> [What is needed]
Leaving out all pictures, restate word for word the lines from the one with "Given: Navigate to the Documents breadcrumb" through the last line of the entries.

Entries taken from a collection
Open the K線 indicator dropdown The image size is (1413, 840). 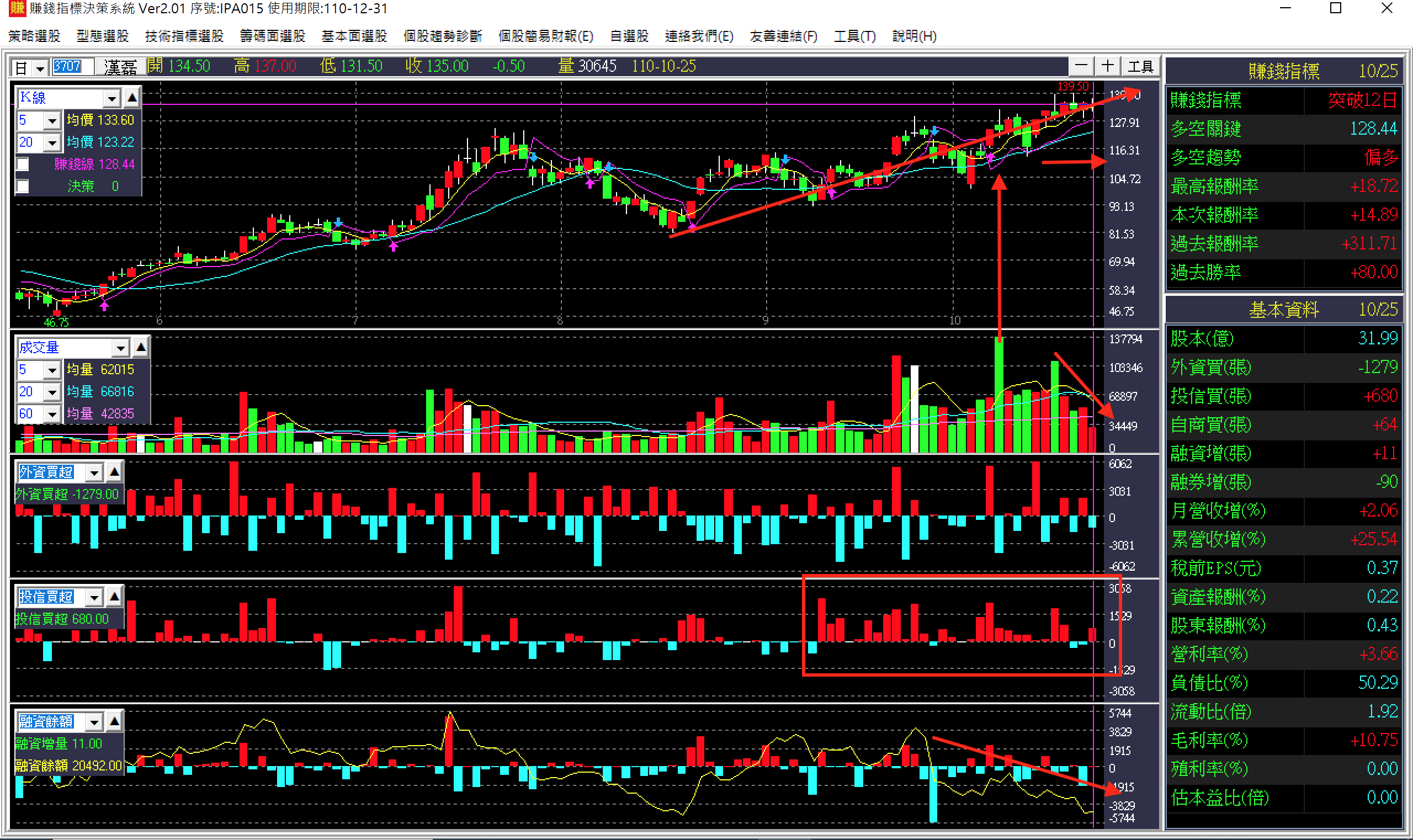point(111,98)
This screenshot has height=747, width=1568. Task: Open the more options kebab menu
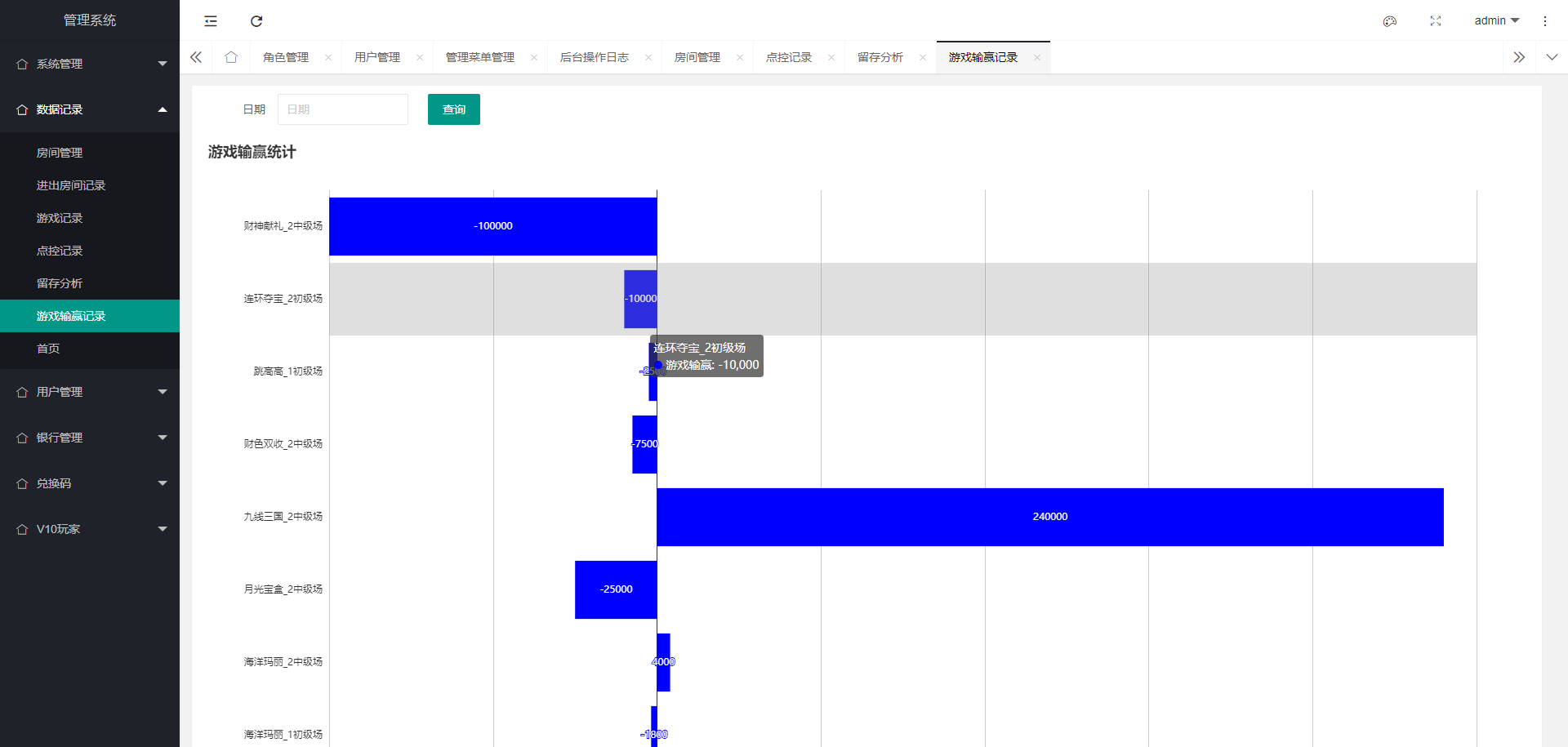coord(1545,20)
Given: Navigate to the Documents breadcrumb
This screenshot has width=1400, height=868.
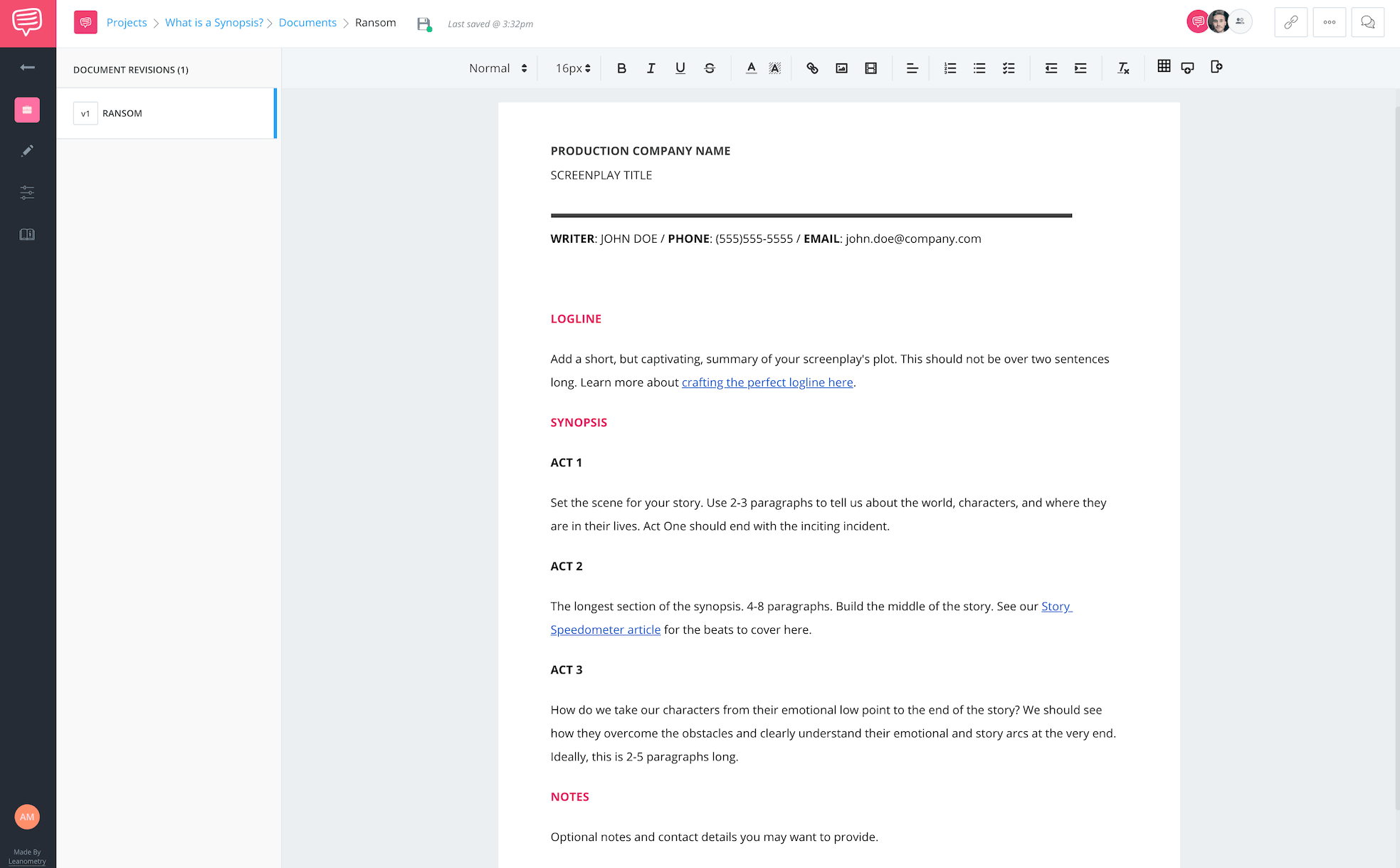Looking at the screenshot, I should tap(307, 22).
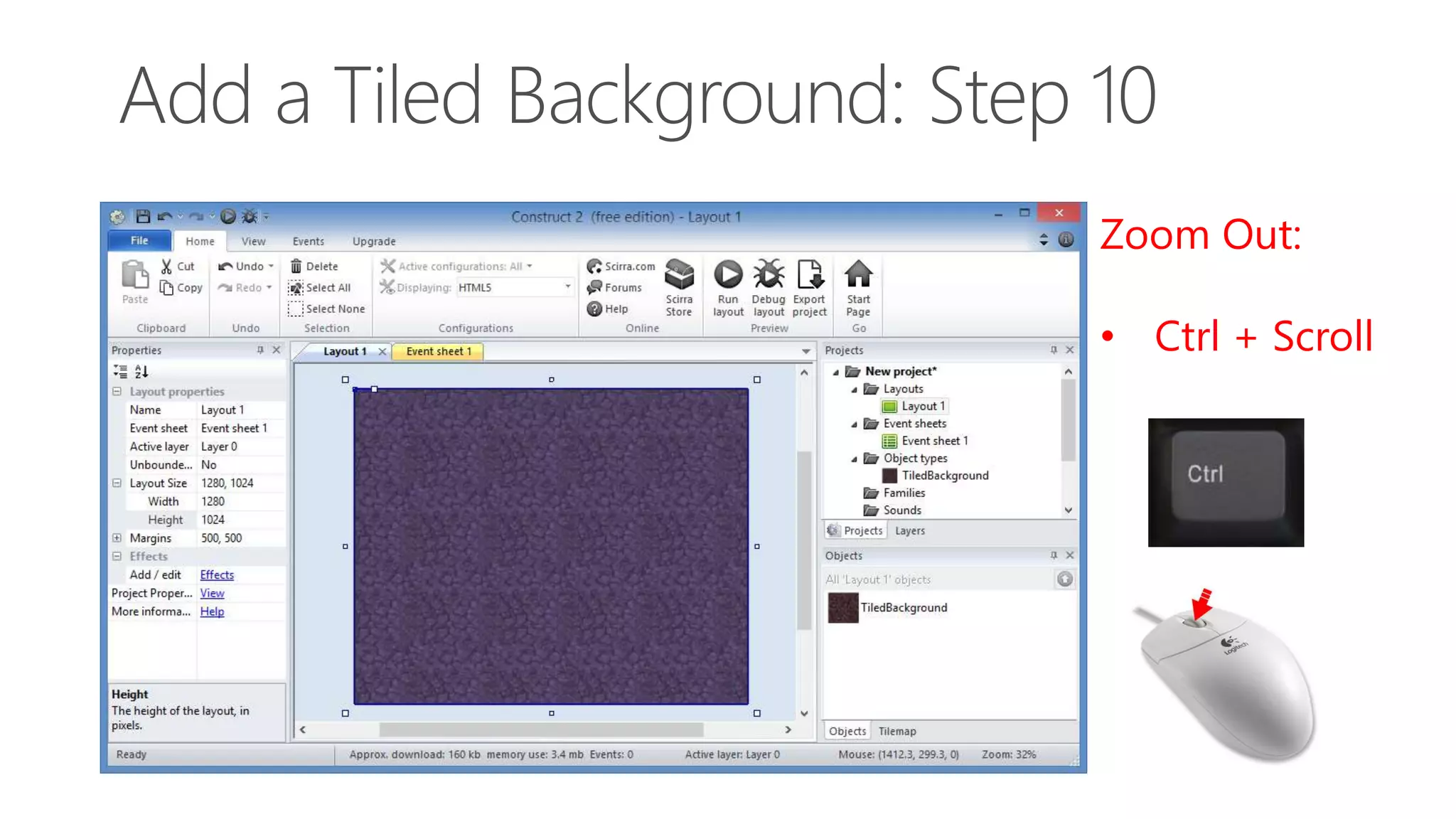Viewport: 1456px width, 819px height.
Task: Click the Delete trash icon
Action: click(296, 266)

> [Answer area]
Given: Navigate to the Documents breadcrumb
This screenshot has width=1400, height=868.
Looking at the screenshot, I should tap(307, 22).
Viewport: 1456px width, 819px height.
Task: Click the Delete trash icon
Action: click(296, 266)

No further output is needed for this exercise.